Addio a Giovanni Berlinguer fu il leader del Correntone
Repubblica 7.4.15
ROMA Si svolgeranno domani alle 10, nell’aula magna dell’università La Sapienza, i funerali di Giovanni Berlinguer, a lungo deputato e senatore del Pci e poi dei Ds, fratello dell’ex segretario del Pci Enrico, morto a 90 anni domenica notte a Roma. Unanime il cordoglio del mondo politico, che gli rende omaggio nella sala della Protomoteca del Campidoglio dove è stata allestita la camera ardente, aperta anche nella giornata di oggi (dalle 8 alle 20). Moltissimi i messaggi di cordoglio, a partire dal presidente della Repubblica Mattarella, dell’ex presidente Napolitano, dal presidente del Senato Grasso. Ad accogliere il feretro, al suo arrivo in Comune, il sindaco Ignazio Marino. Presenti tra gli altri anche l’ex primo cittadino Walter Veltroni, Gianni Cuperlo e Luigi Manconi. A dare l’ultimo saluto a Giovanni Berlinguer tutti i suoi familiari, i figli Luisa, Mario e Lidia; i nipoti Luca e Marta, Bianca Berlinguer, direttore del Tg3. Figura di spicco del Pci, Giovanni Berlinguer era stato eletto deputato nel 1972, e quindi per altre due legislature.

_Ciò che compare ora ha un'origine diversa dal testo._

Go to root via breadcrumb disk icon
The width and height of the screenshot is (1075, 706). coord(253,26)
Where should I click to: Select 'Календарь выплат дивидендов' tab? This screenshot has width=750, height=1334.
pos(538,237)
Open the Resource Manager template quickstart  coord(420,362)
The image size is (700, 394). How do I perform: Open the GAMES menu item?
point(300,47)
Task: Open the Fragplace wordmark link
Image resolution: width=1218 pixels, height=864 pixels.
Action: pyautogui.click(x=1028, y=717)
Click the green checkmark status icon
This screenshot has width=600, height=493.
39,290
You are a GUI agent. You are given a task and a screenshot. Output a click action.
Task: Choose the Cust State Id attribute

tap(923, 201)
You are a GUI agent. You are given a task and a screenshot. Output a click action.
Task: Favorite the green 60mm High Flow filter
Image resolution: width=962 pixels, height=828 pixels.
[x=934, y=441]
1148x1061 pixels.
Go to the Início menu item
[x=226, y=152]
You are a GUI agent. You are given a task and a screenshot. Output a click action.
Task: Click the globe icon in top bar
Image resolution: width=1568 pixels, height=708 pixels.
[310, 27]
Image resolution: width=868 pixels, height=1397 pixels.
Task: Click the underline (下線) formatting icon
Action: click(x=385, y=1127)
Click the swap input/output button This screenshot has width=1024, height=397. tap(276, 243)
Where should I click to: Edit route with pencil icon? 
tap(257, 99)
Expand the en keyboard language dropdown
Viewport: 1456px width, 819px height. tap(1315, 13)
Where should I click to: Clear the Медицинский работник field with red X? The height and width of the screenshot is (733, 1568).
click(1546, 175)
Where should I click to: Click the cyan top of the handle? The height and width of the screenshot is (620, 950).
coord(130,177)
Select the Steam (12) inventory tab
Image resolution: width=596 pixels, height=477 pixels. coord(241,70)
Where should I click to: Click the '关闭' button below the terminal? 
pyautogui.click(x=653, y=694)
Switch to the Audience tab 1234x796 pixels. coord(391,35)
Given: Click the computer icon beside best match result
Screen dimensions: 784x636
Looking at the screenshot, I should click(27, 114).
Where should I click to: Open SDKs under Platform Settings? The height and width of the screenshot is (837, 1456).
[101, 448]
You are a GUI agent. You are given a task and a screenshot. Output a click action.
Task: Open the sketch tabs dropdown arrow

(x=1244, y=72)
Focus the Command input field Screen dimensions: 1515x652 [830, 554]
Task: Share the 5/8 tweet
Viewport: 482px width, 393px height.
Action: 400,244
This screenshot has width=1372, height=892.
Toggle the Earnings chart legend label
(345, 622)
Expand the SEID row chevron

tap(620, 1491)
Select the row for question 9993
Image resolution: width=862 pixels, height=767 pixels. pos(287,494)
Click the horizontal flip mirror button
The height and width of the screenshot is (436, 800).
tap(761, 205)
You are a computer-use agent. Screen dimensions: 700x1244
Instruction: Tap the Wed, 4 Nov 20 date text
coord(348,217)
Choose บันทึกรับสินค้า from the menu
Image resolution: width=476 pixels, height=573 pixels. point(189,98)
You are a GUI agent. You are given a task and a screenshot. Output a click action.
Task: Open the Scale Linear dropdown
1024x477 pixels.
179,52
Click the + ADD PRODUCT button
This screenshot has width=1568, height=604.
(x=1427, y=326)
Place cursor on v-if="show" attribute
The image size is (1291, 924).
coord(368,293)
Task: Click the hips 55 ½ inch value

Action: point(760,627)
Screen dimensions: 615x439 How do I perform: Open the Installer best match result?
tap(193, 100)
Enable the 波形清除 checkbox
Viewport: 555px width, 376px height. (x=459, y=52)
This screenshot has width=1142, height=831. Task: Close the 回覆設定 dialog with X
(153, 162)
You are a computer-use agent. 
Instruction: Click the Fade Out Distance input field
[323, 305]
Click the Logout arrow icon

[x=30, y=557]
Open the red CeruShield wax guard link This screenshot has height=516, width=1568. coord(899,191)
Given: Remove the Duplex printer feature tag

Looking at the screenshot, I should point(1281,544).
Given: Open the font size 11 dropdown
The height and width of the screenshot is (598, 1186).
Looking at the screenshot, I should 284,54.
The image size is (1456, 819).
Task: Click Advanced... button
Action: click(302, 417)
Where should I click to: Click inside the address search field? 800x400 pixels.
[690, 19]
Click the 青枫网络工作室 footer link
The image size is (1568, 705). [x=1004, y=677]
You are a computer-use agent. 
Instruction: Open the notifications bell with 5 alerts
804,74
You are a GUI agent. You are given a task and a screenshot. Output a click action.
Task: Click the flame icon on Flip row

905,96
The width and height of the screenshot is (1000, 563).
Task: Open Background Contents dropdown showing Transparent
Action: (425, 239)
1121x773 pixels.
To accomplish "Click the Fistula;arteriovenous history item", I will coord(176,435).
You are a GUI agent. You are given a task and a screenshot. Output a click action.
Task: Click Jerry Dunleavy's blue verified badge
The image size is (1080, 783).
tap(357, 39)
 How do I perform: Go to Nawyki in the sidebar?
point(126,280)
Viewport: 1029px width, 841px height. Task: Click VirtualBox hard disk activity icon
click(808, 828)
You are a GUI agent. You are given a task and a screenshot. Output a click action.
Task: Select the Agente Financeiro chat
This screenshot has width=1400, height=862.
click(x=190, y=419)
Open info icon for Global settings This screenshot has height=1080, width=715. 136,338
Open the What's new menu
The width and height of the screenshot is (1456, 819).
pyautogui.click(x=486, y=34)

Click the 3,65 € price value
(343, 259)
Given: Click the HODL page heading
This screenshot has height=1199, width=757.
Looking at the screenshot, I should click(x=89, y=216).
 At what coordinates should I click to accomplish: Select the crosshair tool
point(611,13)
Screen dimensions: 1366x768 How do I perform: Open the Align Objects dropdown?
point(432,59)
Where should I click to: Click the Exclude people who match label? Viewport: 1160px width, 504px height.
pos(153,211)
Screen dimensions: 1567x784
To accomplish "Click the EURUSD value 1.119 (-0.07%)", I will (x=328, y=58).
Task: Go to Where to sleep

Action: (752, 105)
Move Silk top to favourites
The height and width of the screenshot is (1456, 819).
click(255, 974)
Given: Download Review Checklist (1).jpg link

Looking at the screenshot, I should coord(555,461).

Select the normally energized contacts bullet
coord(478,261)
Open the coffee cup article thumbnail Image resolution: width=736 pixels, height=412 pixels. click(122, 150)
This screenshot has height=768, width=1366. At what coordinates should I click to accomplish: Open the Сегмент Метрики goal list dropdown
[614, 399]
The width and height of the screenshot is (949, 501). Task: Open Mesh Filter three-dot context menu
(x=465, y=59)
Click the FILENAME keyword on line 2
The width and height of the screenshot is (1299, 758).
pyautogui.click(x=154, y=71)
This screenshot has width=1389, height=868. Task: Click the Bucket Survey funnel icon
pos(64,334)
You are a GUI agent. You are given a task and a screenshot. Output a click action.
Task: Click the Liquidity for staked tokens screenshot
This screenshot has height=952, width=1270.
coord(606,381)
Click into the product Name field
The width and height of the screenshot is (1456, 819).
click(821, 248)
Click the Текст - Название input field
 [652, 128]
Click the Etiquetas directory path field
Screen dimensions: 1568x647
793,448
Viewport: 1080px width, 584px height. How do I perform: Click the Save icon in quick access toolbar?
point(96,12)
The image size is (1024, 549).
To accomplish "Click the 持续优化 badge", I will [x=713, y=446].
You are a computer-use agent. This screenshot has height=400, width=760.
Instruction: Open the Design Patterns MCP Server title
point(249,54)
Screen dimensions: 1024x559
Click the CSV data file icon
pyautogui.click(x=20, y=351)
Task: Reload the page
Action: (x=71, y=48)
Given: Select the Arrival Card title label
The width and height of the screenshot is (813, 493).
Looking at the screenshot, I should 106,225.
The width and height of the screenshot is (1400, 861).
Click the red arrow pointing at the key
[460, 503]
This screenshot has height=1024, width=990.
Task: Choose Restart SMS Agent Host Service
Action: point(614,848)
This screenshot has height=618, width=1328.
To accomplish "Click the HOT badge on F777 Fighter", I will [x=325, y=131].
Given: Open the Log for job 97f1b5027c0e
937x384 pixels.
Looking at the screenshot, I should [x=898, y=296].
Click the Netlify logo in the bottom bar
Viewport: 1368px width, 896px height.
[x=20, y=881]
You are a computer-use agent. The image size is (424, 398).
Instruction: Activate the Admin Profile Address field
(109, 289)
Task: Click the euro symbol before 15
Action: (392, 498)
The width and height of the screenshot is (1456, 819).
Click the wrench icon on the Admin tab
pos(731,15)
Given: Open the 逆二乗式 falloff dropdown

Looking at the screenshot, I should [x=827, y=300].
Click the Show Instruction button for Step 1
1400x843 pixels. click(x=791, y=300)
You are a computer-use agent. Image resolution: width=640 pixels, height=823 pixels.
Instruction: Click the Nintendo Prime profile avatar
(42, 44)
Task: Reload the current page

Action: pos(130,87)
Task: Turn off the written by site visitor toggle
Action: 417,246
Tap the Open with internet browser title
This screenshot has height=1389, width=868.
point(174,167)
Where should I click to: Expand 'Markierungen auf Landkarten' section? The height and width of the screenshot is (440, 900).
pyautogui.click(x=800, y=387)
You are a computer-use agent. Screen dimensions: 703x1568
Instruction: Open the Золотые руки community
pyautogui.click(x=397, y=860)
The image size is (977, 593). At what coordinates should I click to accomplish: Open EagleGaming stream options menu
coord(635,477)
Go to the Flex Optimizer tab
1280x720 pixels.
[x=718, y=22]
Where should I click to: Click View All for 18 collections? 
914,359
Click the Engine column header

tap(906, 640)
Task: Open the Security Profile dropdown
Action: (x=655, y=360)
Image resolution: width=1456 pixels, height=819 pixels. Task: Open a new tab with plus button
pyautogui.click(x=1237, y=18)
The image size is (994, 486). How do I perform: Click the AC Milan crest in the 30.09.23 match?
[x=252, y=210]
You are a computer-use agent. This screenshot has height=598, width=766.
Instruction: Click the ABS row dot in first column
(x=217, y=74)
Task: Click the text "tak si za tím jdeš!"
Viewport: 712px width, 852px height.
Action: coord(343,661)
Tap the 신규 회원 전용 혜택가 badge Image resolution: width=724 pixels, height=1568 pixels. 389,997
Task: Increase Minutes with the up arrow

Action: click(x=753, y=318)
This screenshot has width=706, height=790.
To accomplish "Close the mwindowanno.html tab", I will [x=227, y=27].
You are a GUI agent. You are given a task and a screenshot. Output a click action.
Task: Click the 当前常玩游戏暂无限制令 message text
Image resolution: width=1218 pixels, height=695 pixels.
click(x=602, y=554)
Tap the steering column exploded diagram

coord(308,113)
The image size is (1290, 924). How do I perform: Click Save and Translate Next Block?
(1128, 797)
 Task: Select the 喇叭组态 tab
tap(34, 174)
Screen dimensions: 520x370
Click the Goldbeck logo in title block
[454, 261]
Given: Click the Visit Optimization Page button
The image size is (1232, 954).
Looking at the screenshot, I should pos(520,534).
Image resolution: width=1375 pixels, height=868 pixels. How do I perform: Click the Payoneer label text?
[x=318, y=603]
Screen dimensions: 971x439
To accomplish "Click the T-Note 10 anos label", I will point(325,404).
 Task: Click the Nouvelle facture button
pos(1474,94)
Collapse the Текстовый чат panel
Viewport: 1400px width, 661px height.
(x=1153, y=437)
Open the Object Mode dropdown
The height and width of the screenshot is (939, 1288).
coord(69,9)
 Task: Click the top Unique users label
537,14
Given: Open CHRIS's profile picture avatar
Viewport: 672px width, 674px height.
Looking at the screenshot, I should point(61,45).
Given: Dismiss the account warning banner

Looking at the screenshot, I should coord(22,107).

Poi ancora due legislature al Senato, prima di passare al Parlamento europeo. Non solo uomo politico però, ma anche medico, scienziato e docente universitario, con particolare attenzione alla medicina sociale. Nei Ds aveva militato nella corrente di sinistra, fino a contendere a Fassino nel 2001 la segreteria. Nel 2007, prima dello scioglimento dei Ds e della fondazione del Pd, lasciò il partito aderendo a “Sinistra democratica”, il movimento lanciato da Fabio Mussi. 

2 commenti:

antonio fois ha detto...

Bel comunista davvero, peccato che quando era ministro dell'istruzione, lui e d'alema abbiano varato la legge per dare i soldi alle scuole paritarie, violando la costituzione e permettere al vaticano di fare propaganda politica a spese nostre persino sui bambini delle elementari.

materialismostorico ha detto...

Giovanni Berlinguer ha avuto tanti limiti ma non quello di attentare alla scuola pubblica. Ti stai confondendo con Luigi Berlinguer.